How McCain gains by embracing Bush.

Who's winning, who's losing, and why.
Nov. 29 2005 6:30 PM

The Bush Hugger

How McCain gains by embracing Bush.

(Continued from Page 1)

So, which way will he go? In 2000, McCain revolted against the demands of party loyalists and the result was a rather spectacular flameout. I was there when he blew up about Pat Robertson and Jerry Falwell in the back of his campaign bus before Super Tuesday. He told us that it was part of his job "to stand up and take on the forces of evil," referring to the two men. "I can't steer the Republican Party if those two individuals have the influence that they have on the party today." It was classic McCain: cranky, impetuous, and more honest than anyone in his party was willing to be. Running as he still was in a Republican primary, he had to apologize for his remarks a few days later. When Republicans in South Carolina demanded that he stay out of the debate in their state over whether the flag of the Confederacy should fly above the state capitol, McCain obliged. His position was so tortured, he had to read from a crafted statement he kept in his pocket to keep it straight. The charade ate at him so much that he went back to South Carolina after the campaign to scold himself in public for not saying what he believed: The flag should not fly above the state capitol.

Fortunately for McCain, he doesn't have to win over all the Republicans he alienated last time.

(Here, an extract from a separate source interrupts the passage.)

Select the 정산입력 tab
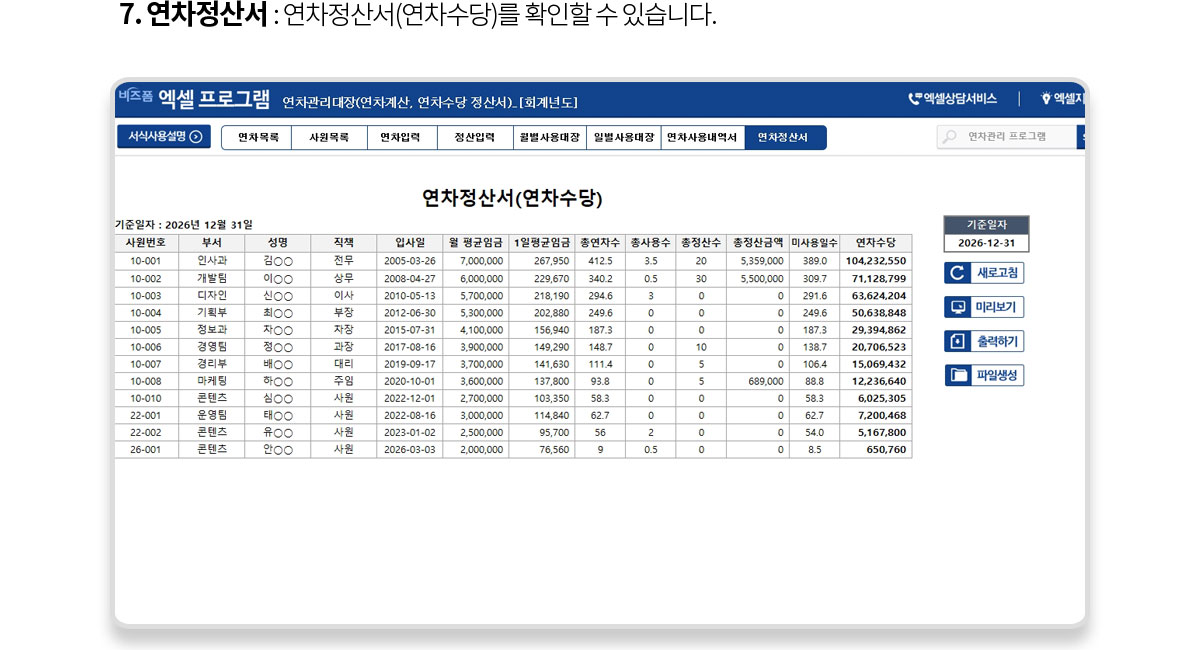 click(x=474, y=138)
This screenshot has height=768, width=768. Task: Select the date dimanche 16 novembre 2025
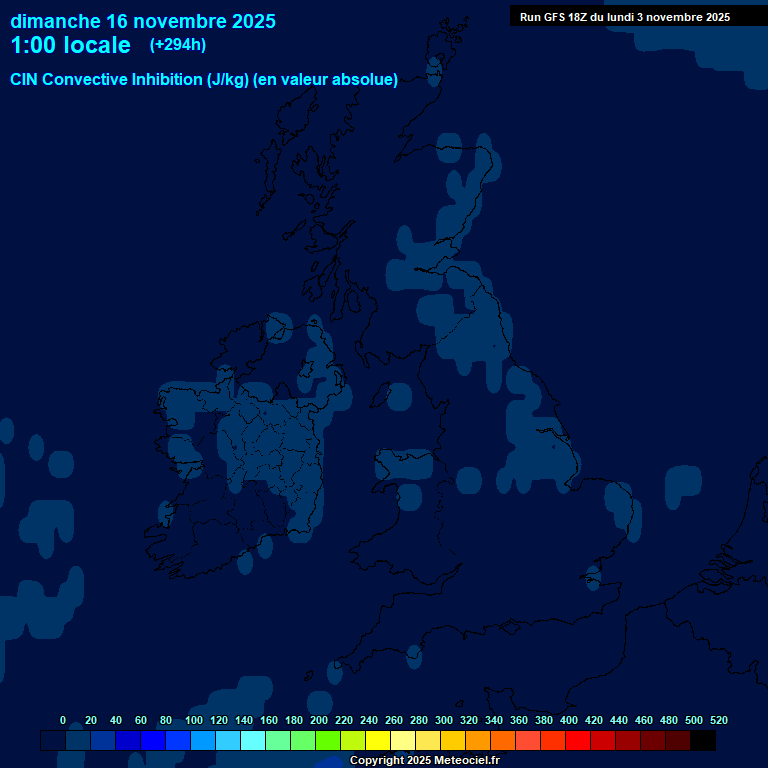[x=143, y=21]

He just needs enough to add to his moderates and independents voting in the GOP primaries to lock up the nomination. Still, even that will require a constant and complicated balancing act. I used to think there was no way a second McCain run could be as unpredictable and dramatic as the first one. Watching him tell his party's establishment to stuff it in 2000 was one of the great moments I've watched in politics. But it may be just as exciting to see him try to avoid telling the powers that be where to put it this time around.